Sunday, July 3, 2011

One death—a tragedy; one million deaths—a statistic

A nurse or doctor who works daily caring for people who are about to die can't afford to think of these folks as people—they are "patients". Think of the debilitating sorrow and grief that overwhelms family members of the dying...would you want the nurses and doctors so burdened that they are barely able to function in their important tasks? Yet we do expect these professionals to show warmth, empathy and a degree of compassion in dealing with the sick and their loved ones. And, generally, those who work in the healing arts behave graciously toward those in their care. This is due in large measure to looking these people in the eye, knowing their name and dealing with them personally.


If you know somebody who lost his home in the immediate aftermath of the 2008 meltdown, or who is out of work now as a result of the lethargic economy, your heart aches for them. If you know two or three such folks, you have to be careful to avoid getting angry or depressed. But the destruction of the wealth and well-being of millions of people by this foreseeable and preventable debacle is so far beyond my ability to absorb, that I can only comprehend it in the realm of statistical analysis. And from this principle comes much evil in a technocratic state: despite an abysmal track record when attempting to manage/control economies, the statist impulse is to nonetheless intervene. These interventions always end badly, hurting most those with the least ability to protect themselves.
Human greed and venality are nothing new. Governments are supposed to punish evildoers, and ensure "honest weights and scales". But the modern Leviathan state provides the biggest companies cover for their shadowy deeds. Government interventions leading to the housing mess have been no secret: from the ticking time-bomb of the 1977 Community Reinvestment Act, to the 1999 Gramm-Leach-Bliley Act allowing investment banks into the depository game, to the Federal Reserve's low-to-no interest rates (many say the mere existence of the Fed is a grave danger), to the moral hazard of Government Sponsored Enterprises, Fannie Mae and Freddie Mac, to Land-Use Restrictions driving up home prices (most famously in California), to the near-trillion dollar "stimulus", the Dodd-Frank regulatory charade, and that mother of all interventions: bailing out selected firms deemed Too Big To Fail.

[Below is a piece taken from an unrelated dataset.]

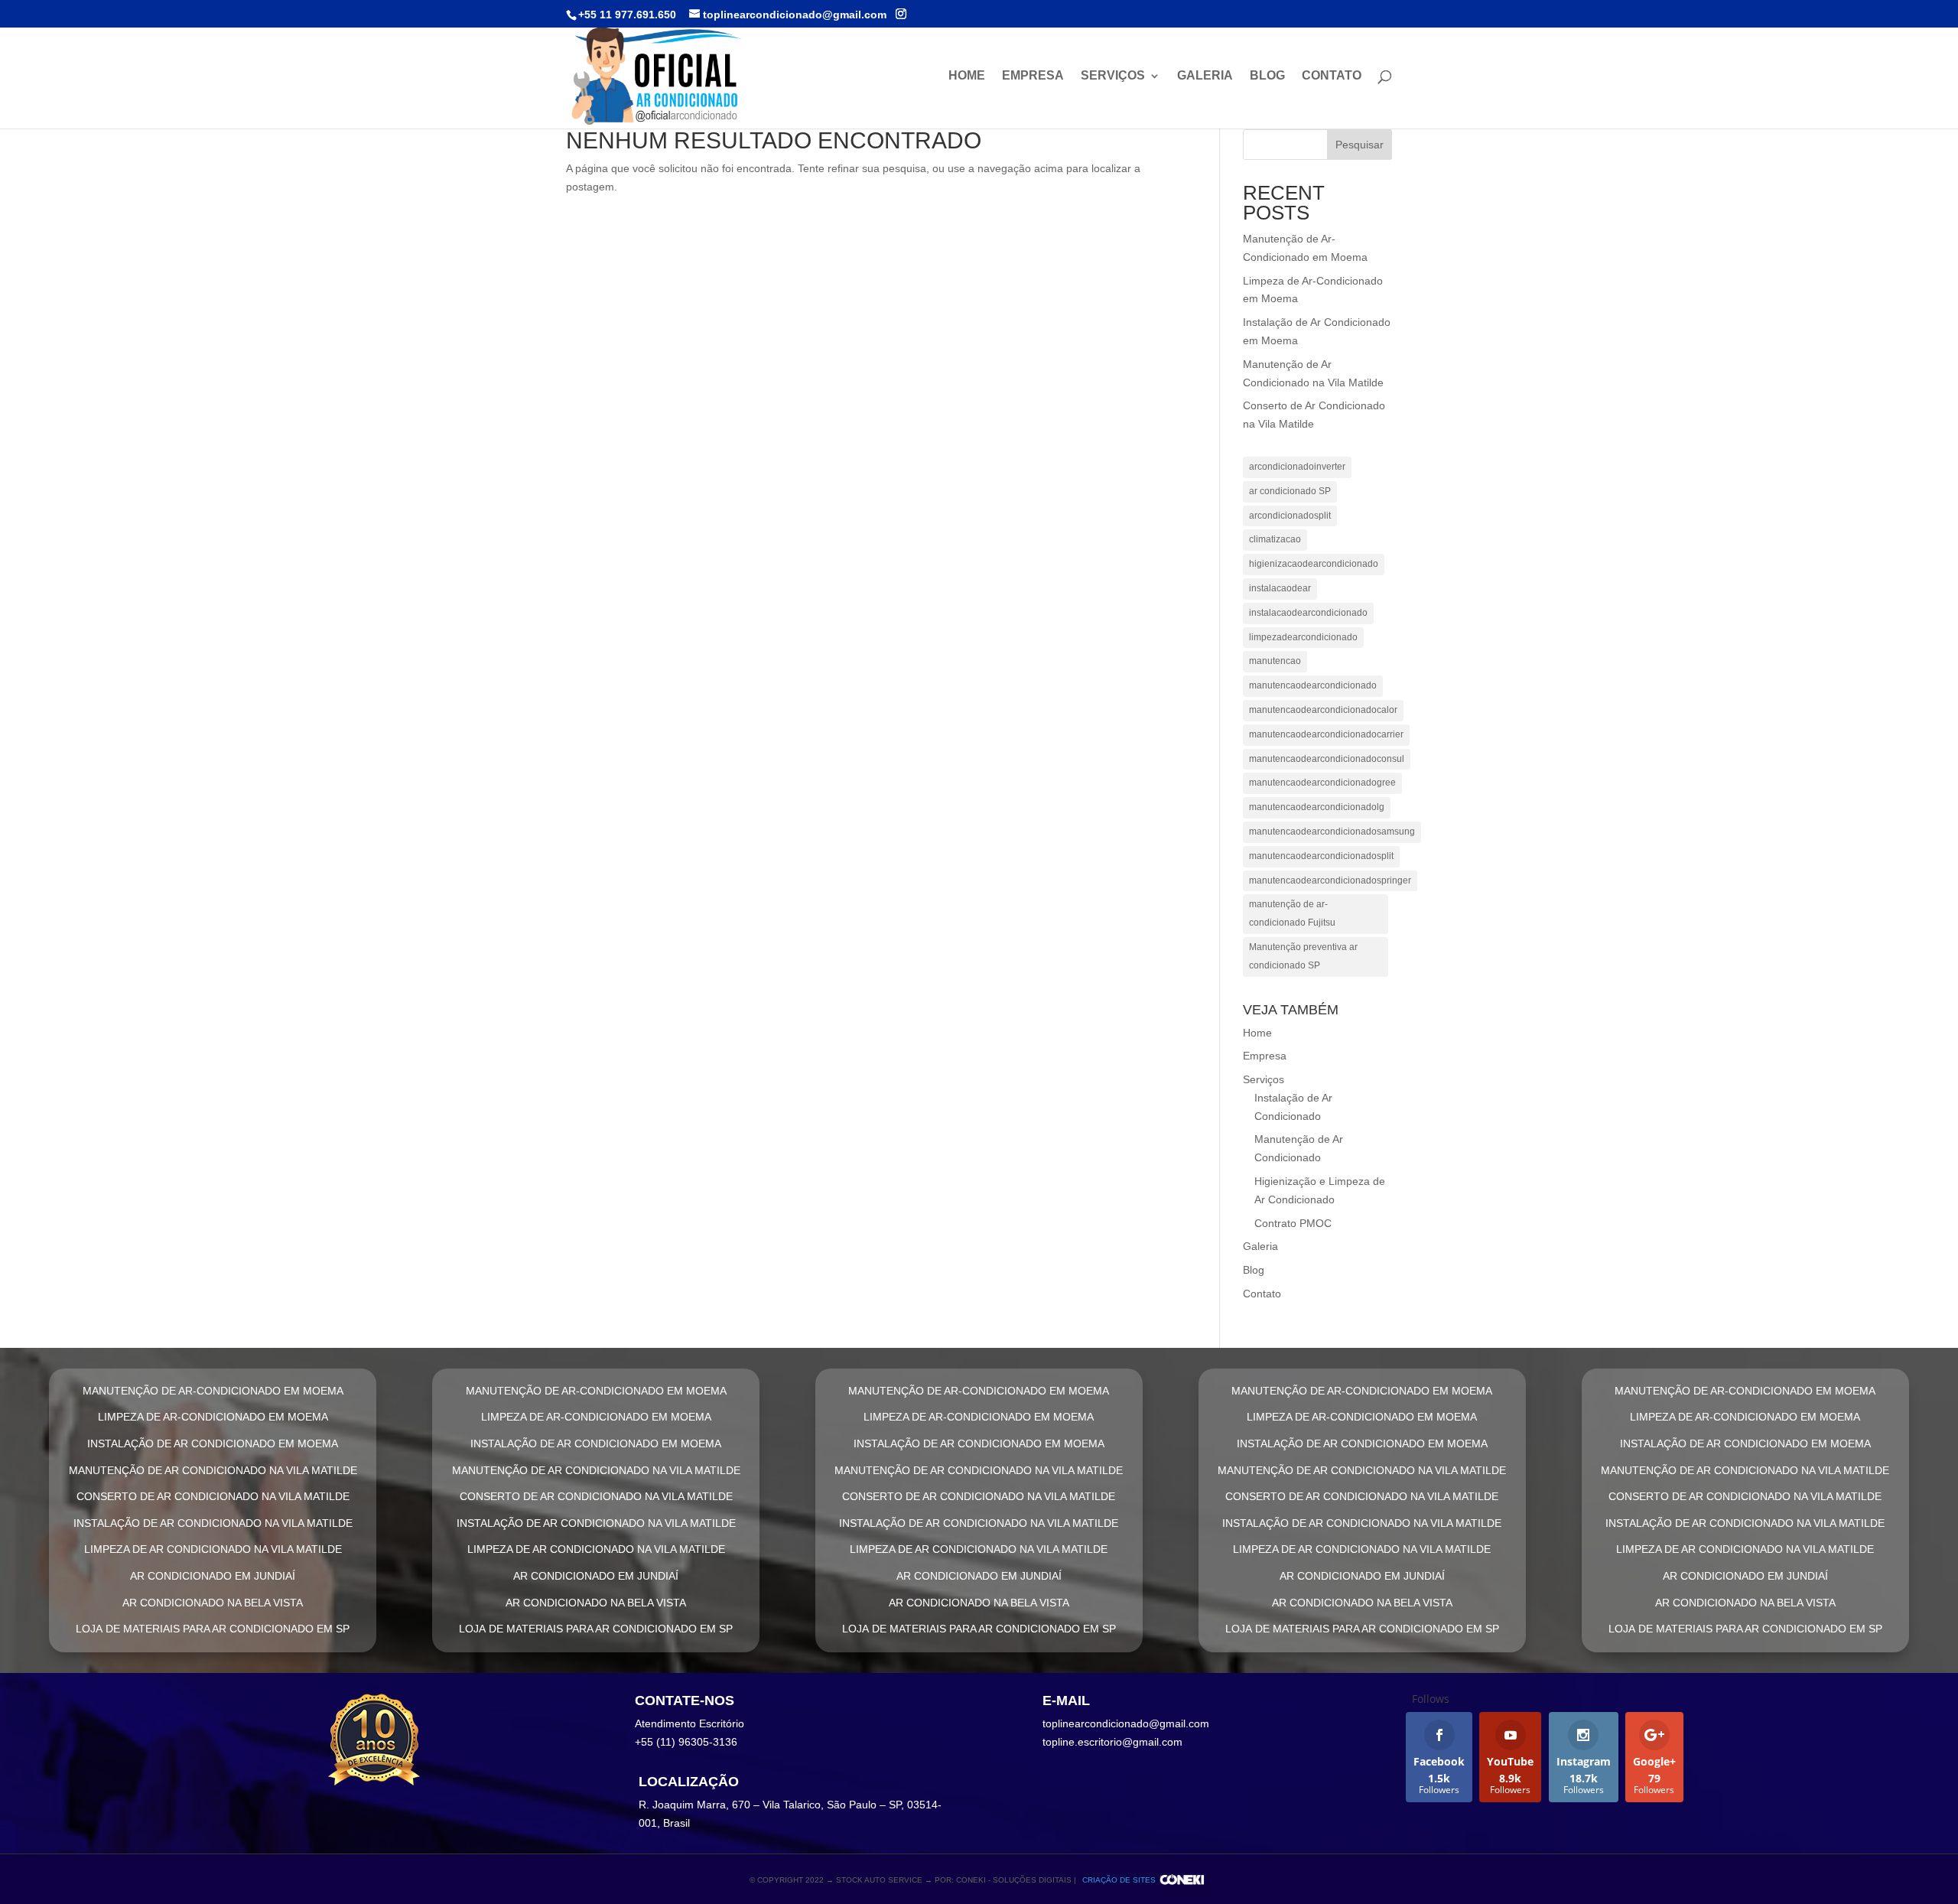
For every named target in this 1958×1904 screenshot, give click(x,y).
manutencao (1275, 661)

Obama's Justice Department has obtained zero convictions among the lenders, legislators, underwriters, raters, regulators and insurers responsible for the debacle—I'm not even aware of any investigations they've launched to hold anybody accountable. Remember that under Reagan, Bush and Clinton there were a thousand prosecutions and about 800 people convicted for their part in the S&L Crisis. How can there not have been private and public sector villains in our most recent catastrophe? For all the talk of "predatory lending", how is it that not one such predator has been brought to justice? Mister Holder—can you spare a moment from persecuting CIA interrogators to, say, enforce the laws that have laid low the greatest economy in the history of the planet?


Next up, Obamacare. Get ready for another arrogant overreach, causing the same slow motion train wreck in healthcare that crushed our housing sector and has shaken the foundations of the Republic. 


Despite a stinging electoral repudiation of their hubris, the regime now in control of the Executive Branch and half of the Congress shows no sign of slowing its headlong rush into the abyss. If America doesn't elect small-government conservatives next year, Obama's "fundamental transformation" may well be irreversible.